Russian President Vladimir Putin has sent his personal condolences to President Donald Trump after Sunday night’s mass shooting in Las Vegas.
“The crime that took the lives of dozens of civilians is shocking in its cruelty,” Putin said in a telegram sent to the president. The message conveyed words of sympathy to the friends and families of the victims and wishing the injured a speedy recovery, the Kremlin said.
Putin’s message echoed those sent by other world leaders, including Mexican President Enrique Peña Nieto, who wrote on Twitter that he wanted to “express our most heartfelt condolences to the people of the United States for the terrible events.” Mexico’s consulate in Las Vegas was in contact with local authorities to support Mexicans affected by the attack, he added.
Meanwhile, in Israel, Tel Aviv City Hall was illuminated with the colors of the American flag to show solidarity with the victims, The Times of Israel reported.

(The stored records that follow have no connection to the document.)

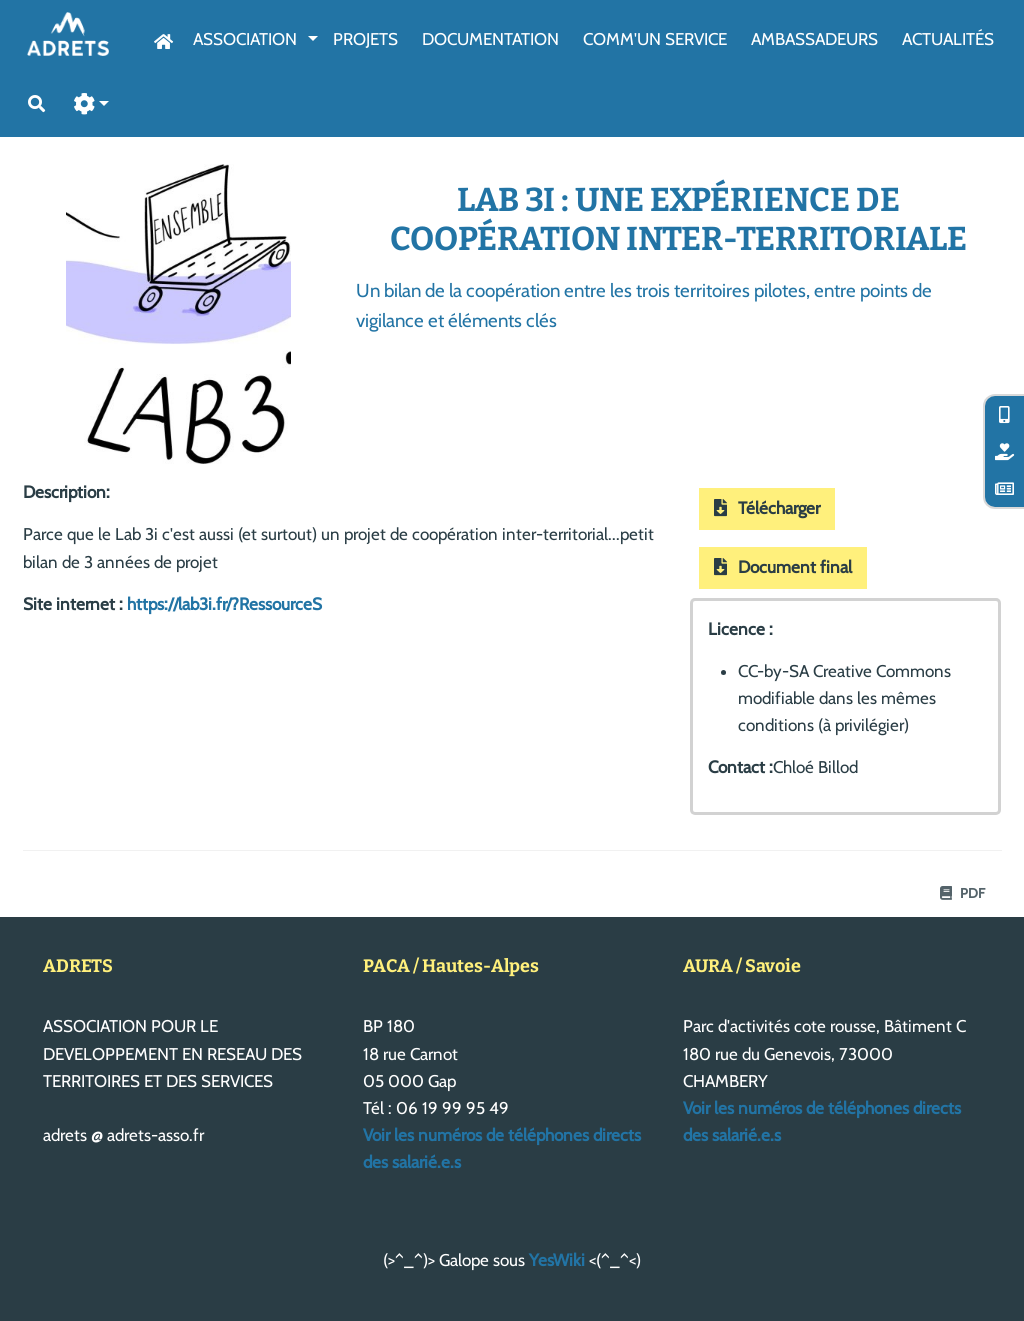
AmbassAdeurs (814, 39)
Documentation (490, 39)
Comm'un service (655, 39)
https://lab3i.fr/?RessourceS (224, 604)
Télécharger (767, 508)
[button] (92, 104)
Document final (783, 567)
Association (245, 39)
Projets (365, 39)
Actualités (948, 39)
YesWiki (557, 1260)
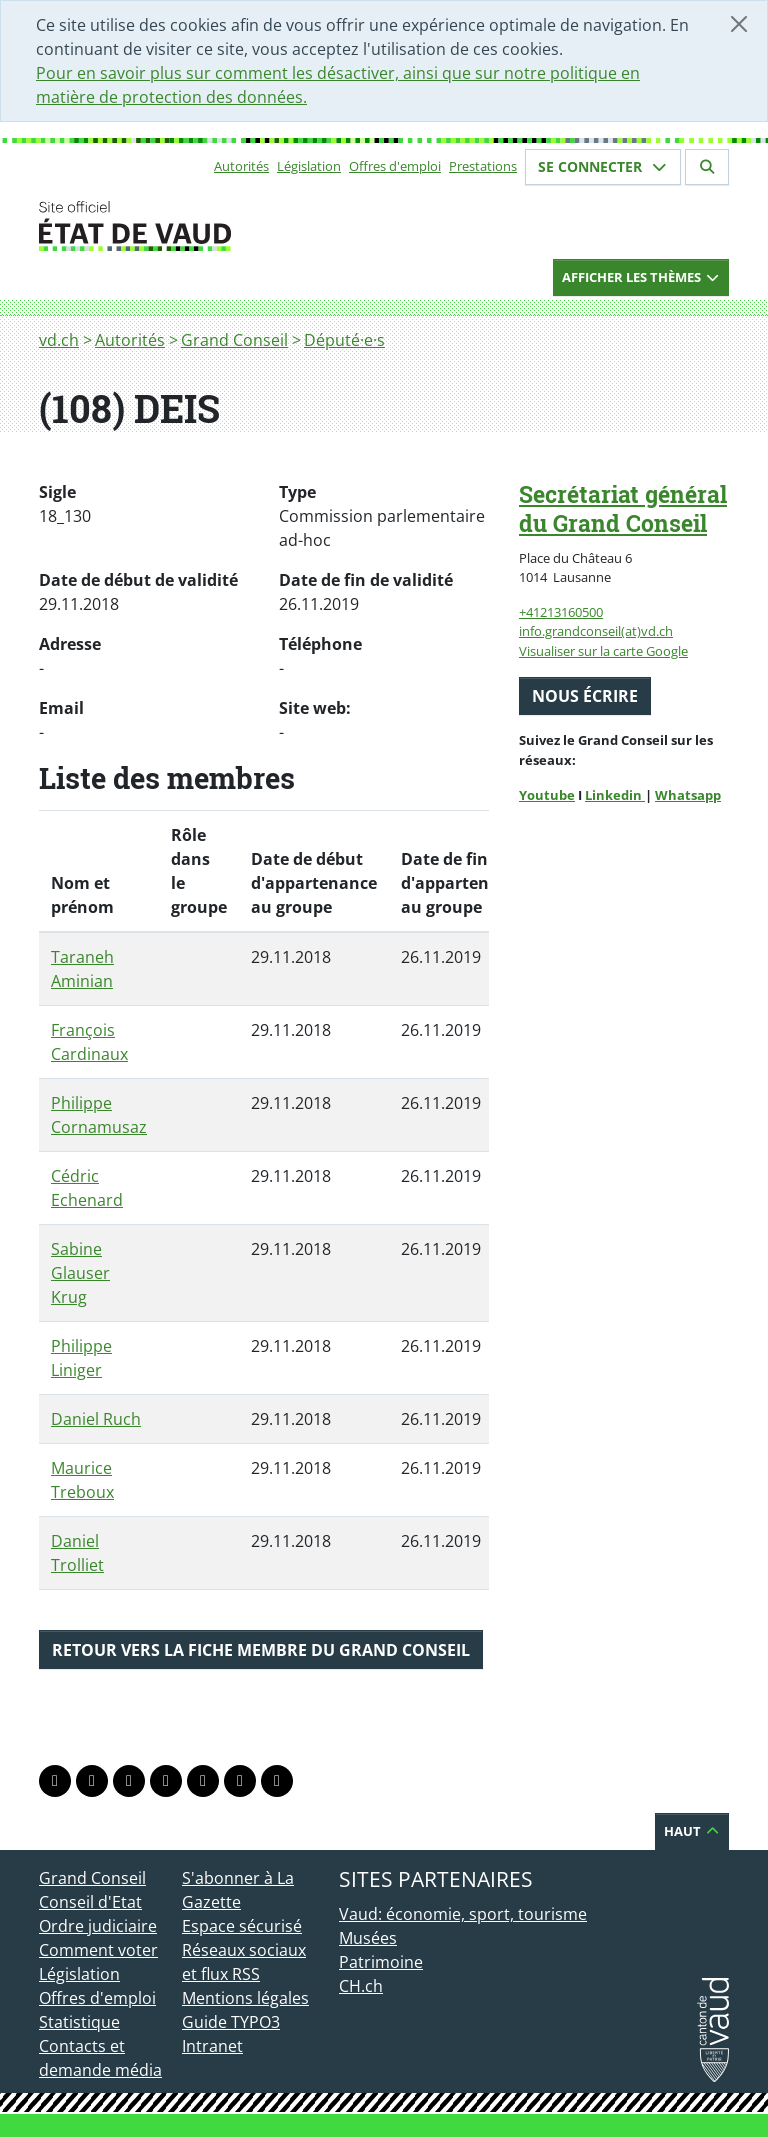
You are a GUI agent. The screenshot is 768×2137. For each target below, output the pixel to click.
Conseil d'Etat (90, 1902)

"On this terrible day, the people of Israel stand shoulder to shoulder with the American people in mourning and sorrow,” Israeli Prime Minister Benjamin Netanyahu wrote on Twitter.
“Our hearts go out to the victims’ families and we wish a speedy recovery to the wounded. We grieve with you,” he added.
As condolences poured in from around the world, stories emerged of victims of the mass shooting sacrificing their own lives to protect their loved ones from the gunfire, in what White House press secretary Sarah Huckabee Sanders described as “the ultimate act of love.”
President Trump, addressing the nation, spoke of America's collective "grief," and said the shooter, Stephen Paddock, committed an act of evil. But he did not speak of any legislation that could restrict villains' ability to obtain such firepower. Paddock had 19 guns in his Mandalay Bay hotel room, authorities said.
All were, apparently, purchased legally.